Curiosity, 2012'de Mars'ın Gale Krateri'ne inmişti. Gezginci robot, keşif faaliyeti süresince Kızıl Gezegen'in geçmişte mikrobiyolojik canlı yaşamına ev sahipliği yapmış olabileceğine dair çok sayıda kanıt topladı.
Ancak uzun süredir Mars üzerinde araştırmalar yürüten NASA'nın Kızıl Gezegen'deki göz bebeği Curiosity'den gelen son görüntüler NASA'yı kara kara düşündürüyor.
NASA açıklamasına göre kırmızı gezegende beklenenden iyi iş çıkaran aracın daha önce tespit edilen; ancak gittikçe büyüyen altı alüminyum tekerleğinden birinde iki ayrı yerde kırıklar ve boşluklar var.
Mars'ın engebeli arazilerinde yıllardır fotoğraf çeken ve bu görüntüleri Dünya'ya gönderen Curosity karşılaştığı zor koşullar dolayısıyla tekerleklerindeki delikler gittikçe büyüyor.
Zigzag biçimli dış kaplamada yaşanan bu parçalanma şimdilik kontrol altında olsa da ilerde nasıl bir seyir izleyeceği bilinemiyor.
NASA açıklamasına göre Curiosity’nin hala uzun süre dayanma kapasitesi var ve toplam 15 km’den fazla yürüyüş gerçekleştirmiş olsa da 10 km daha gidebileceği düşünülüyor.
Bu da Curiosity'nin tekerleğinin iç cephesinden görüntüsü... Her yeri delik deşik... Ancak NASA buna çözüm bulmuşa benziyor; tekerleği yeniden icat eden NASA bakın yeni canavarı için ne yaptı?

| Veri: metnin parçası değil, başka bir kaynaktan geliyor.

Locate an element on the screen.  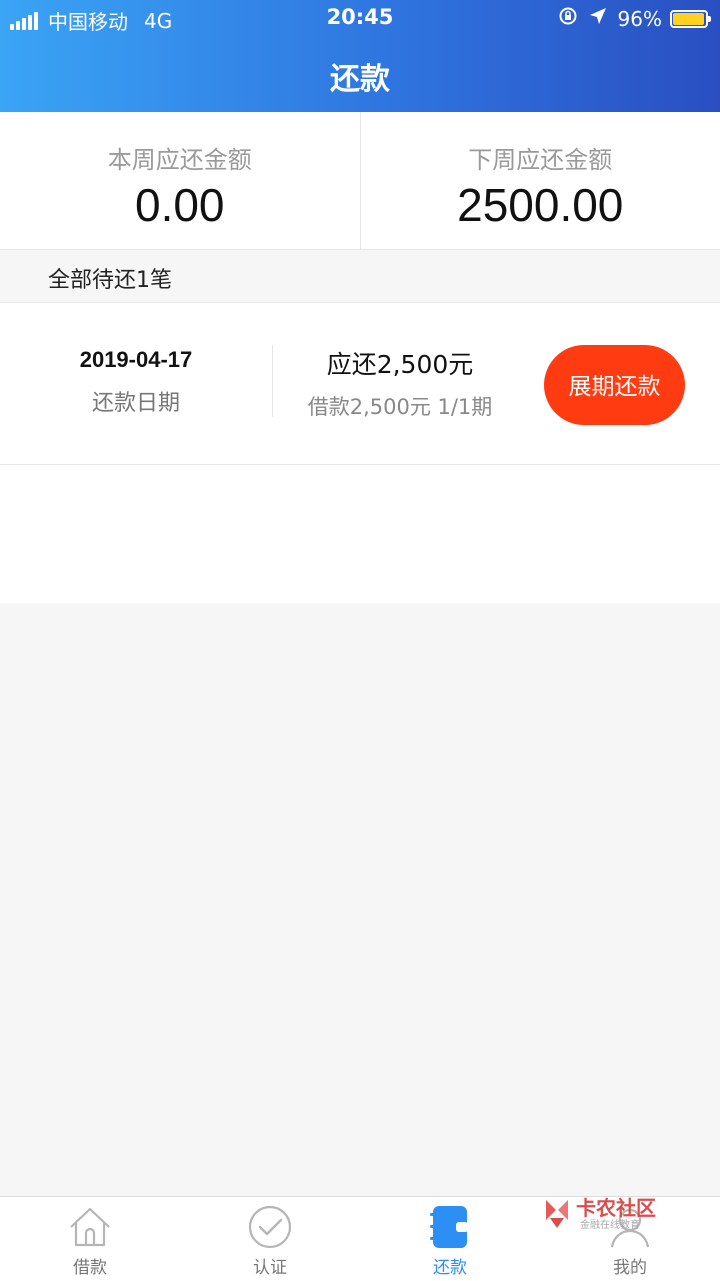
tab-label: 借款 is located at coordinates (90, 1266).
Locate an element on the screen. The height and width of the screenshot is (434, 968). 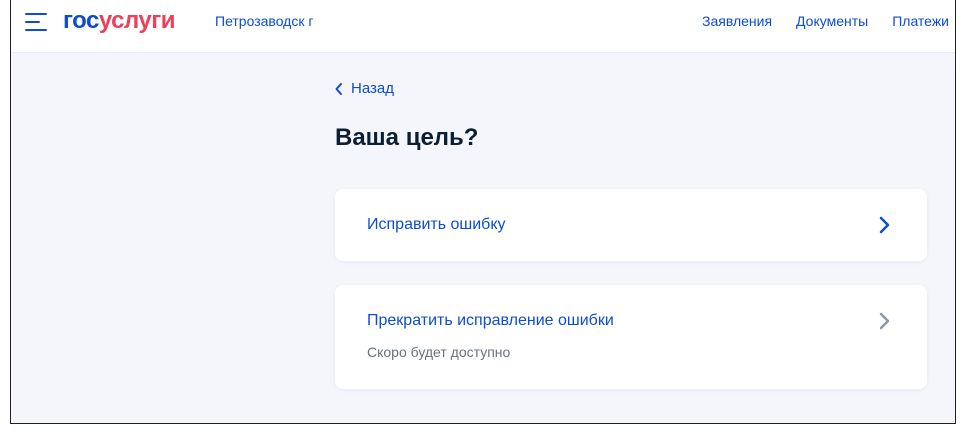
logo-part-uslugi: услуги is located at coordinates (137, 20).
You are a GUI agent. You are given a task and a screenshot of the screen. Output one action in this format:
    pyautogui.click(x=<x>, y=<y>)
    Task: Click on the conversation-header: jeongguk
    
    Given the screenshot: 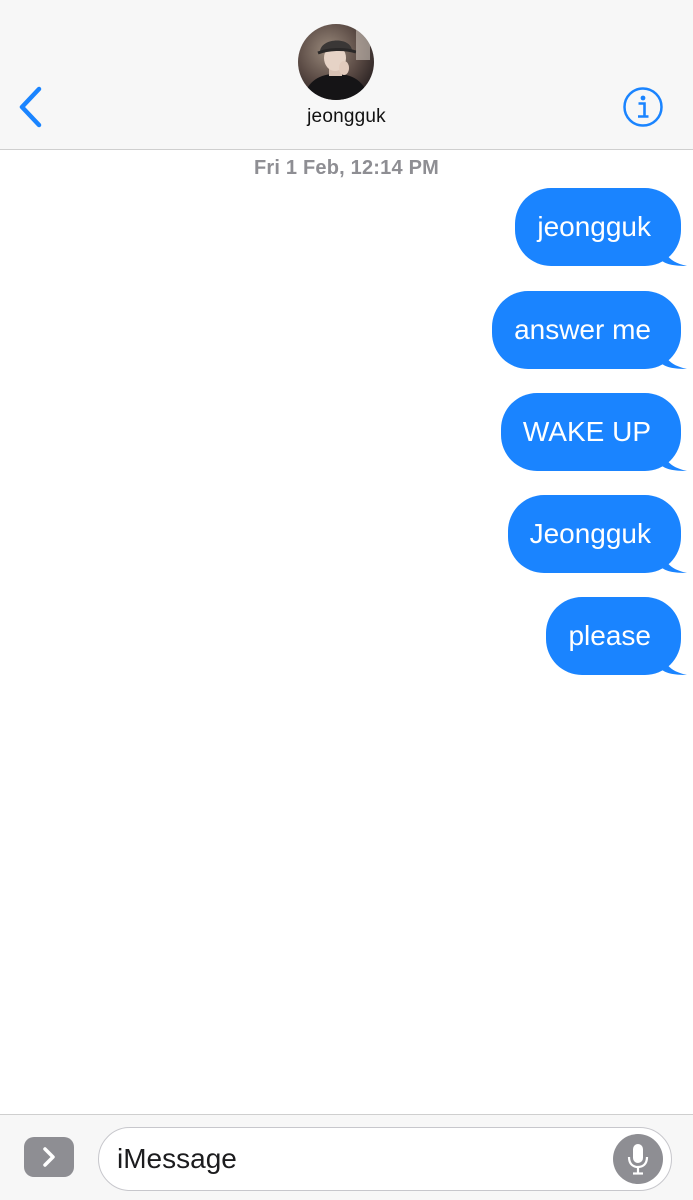 What is the action you would take?
    pyautogui.click(x=346, y=75)
    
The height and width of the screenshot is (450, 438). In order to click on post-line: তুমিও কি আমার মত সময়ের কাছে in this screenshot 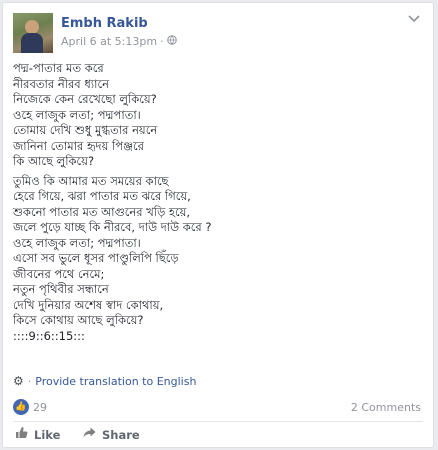, I will do `click(91, 180)`.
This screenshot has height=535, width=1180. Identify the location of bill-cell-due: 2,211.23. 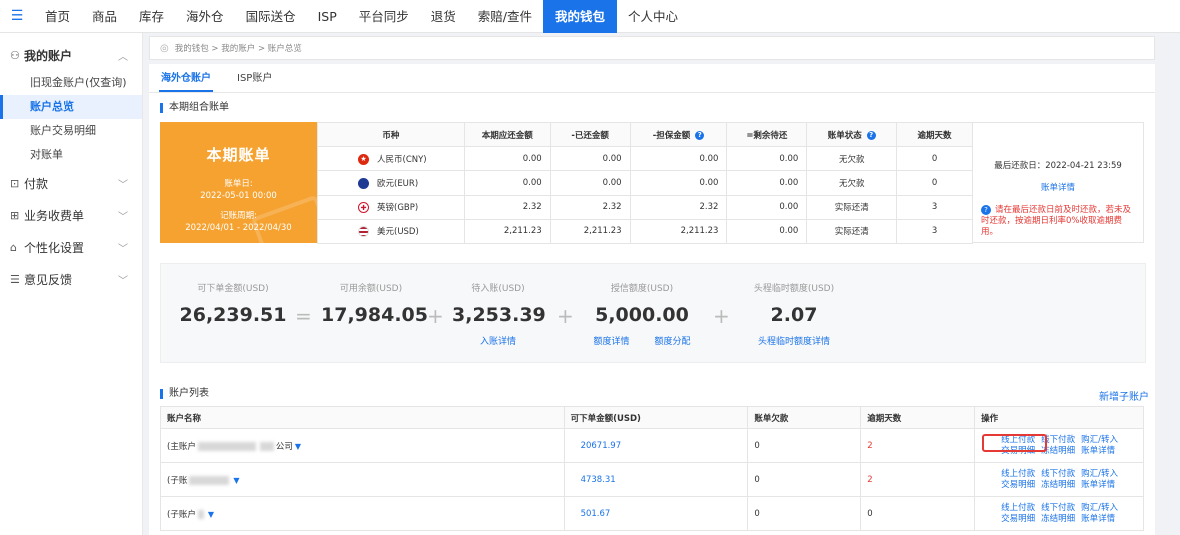
(507, 231).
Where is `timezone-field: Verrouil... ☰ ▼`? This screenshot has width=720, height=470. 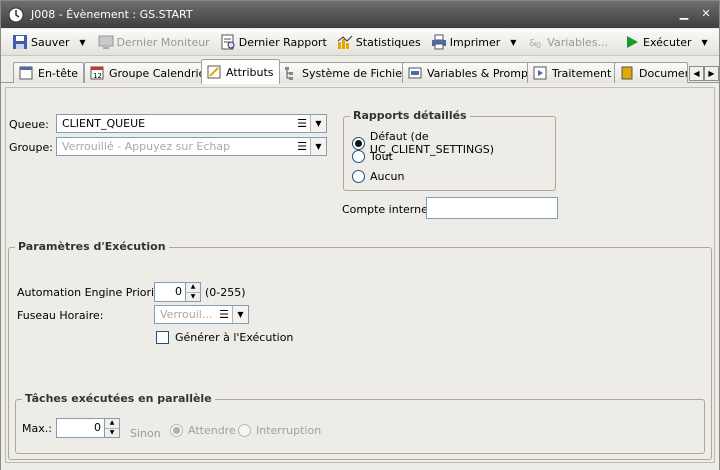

Engebeli yüzeylerde daha rahat ve hızlı yol almayı sağlayan yeni tasarımda kullanılan zincir şeklinde örülmüş tekerlekler, engebeli yüzeyden geçtikten sonra eski şeklini alabiliyorlar.
Uzayda sıradan bir lastik, berbat bir anlam ifade eder. Fakat bu durum artık sorun olmaktan çıkıyor. NASA’nın araştırmacıları, gelecekteki gezegen kaşifi araçlar için tekerleği yeniden icat ettiler.
Mars’ın ya da Ay’ın yüzeyinde kayaların üzerinden geçtikten sonra orijinal şeklini hatırlayabilen bir tekerlek. Dünyada gerçekten de bir ilk!
NASA’ya göre bu lastikler daha ağır yükleri, daha yüksek hızlarda taşıyabilecek kapasiteye sahipler. Böylece gelecekteki keşif araçları uzayda daha fazla yüzeyi keşfedebilecekler.